The 2026 HotelPlanner Tour season is a month old and the fourth and final event of the South African swing came to a close on Sunday with Irish players making encouraging starts.
Max Kennedy’s runner-up finish at the NTT Data Pro-Am was the best of the Irish over the four tournaments while Gary Hurley, Liam Nolan and Conor Purcell also have plenty of positives to take into the spring break before heading to India for two legs.
It bumped the Royal Dublin golfer into the top-10 on the Road to Mallorca Rankings a fortnight ago and he has remained there despite falling from 6th to 10th after a missed cut last week.
The top-15 will earn DP World Tour cards after November’s Grand Final in Alcanada.
Kennedy narrowly missed out on a place in last year’s finale after some early season form fizzled out on him towards the end of the campaign but he learned a lot and feels he has the tools to truly launch a DP World Tour bid.
“I learned that it’s a long year, there is a lot to go through,” said the 24-year-old. “Even if you have one good result or bad result it doesn’t really matter you just have to keep getting better throughout the year and try to be at the top of your game at the end of the year. That’s one of the things I will do this year is take a couple more breaks, I played a lot last year and really prioritise the courses that suit me.”
Hurley’s resurgence has been as unexpected as it has been remarkable.
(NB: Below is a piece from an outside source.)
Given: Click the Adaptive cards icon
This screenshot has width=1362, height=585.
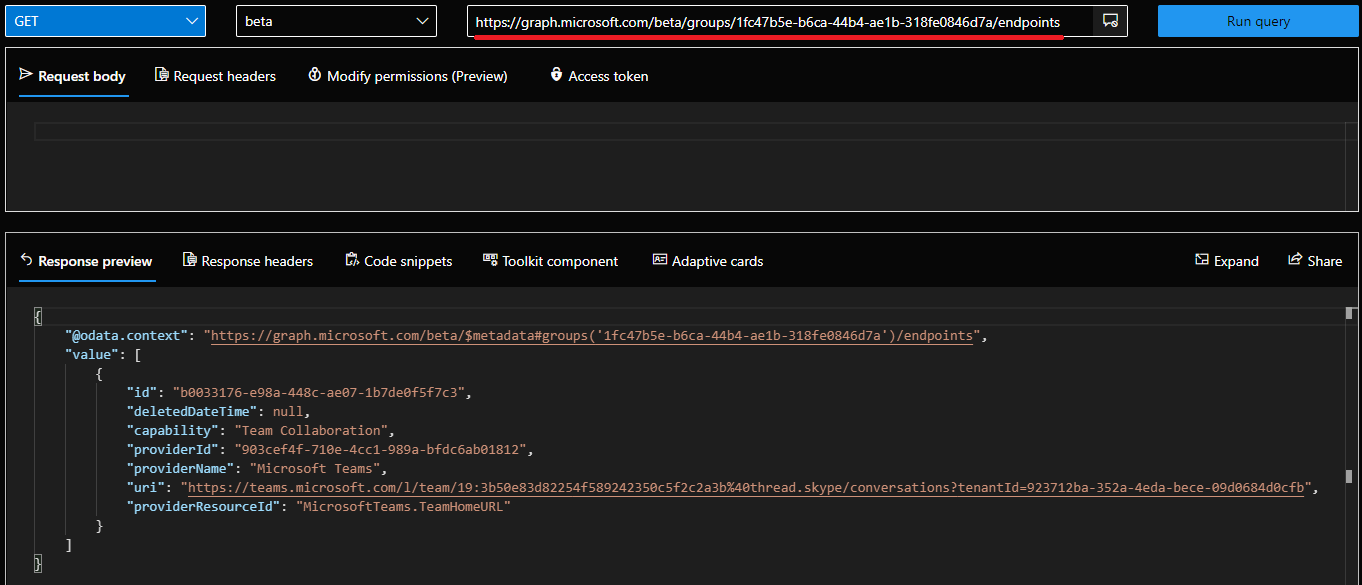Looking at the screenshot, I should 660,260.
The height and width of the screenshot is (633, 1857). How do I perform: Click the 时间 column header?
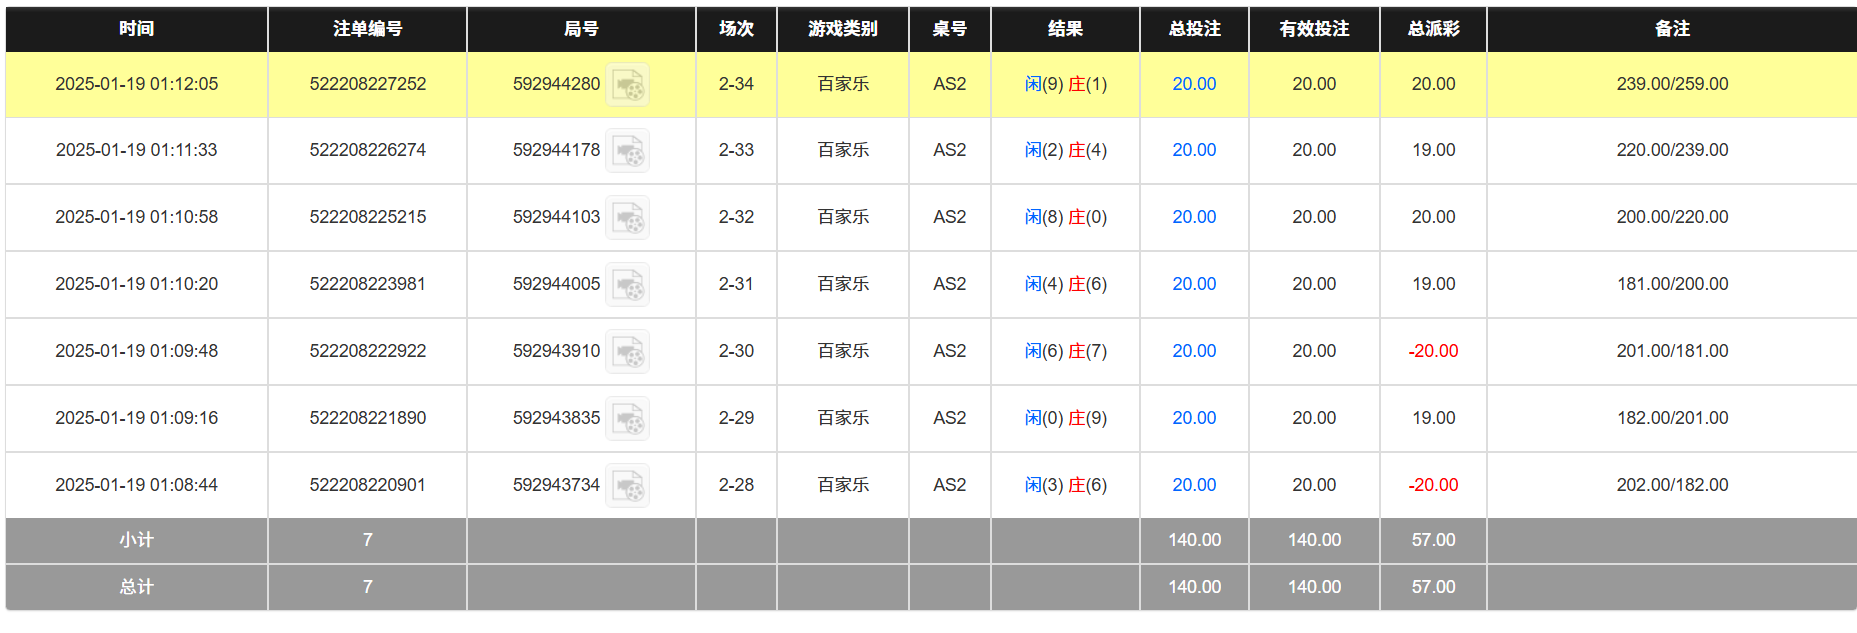136,29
Nobody knew he would be teeing it up at all this year as he continues his battle with parsonage turner syndrome, a rare nerve injury that is affecting his right shoulder muscle.
The West Waterford man has been plagued by the condition for the last twelve months and considered walking away from the game before making his first start of the season in a year in South Africa. Prepared to go through the pain barrier, Hurley managed to stick around for all four events, making all his cuts, playing in sixteen consecutive rounds and even posting a top-10 finish.
The former DP World Tour member was briefly inside the top-10 on the Road to Mallorca but is still in a healthy 27th position with the top-45 making it to the final.
“I didn’t play much golf in November, December. I went to Spain and really struggled with my shoulder. Last December (2024) I woke up one day and couldn’t lift up my arm, six weeks later saw a specialist and she said I have parsonage turner syndrome which is where the immune system attacks your spinal accessory nerve which controls how you move your arm and shoulder.”
“In September, I was waiting for it to recover, it takes so long I will never be 100% and I decided I’m not waiting anymore and I started looking at other things and not continuing to play golf and when I did that things started to get a little better, some blue skies showing,” he admits.
“I still struggled with it and I was working with my coach and we figured out how to load the shoulder a bit differently. It’s still the same but doesn’t seem to cause me pain anymore which is great.”
Galway’s Nolan, who made last year’s Grand Final, has started solidly with four successive cuts to lie 37th on the Road to Mallorca while Purcell drop down to the HotelPlanner Tour where he won twice en route to promotion in 2024 has been steady and he is 61st.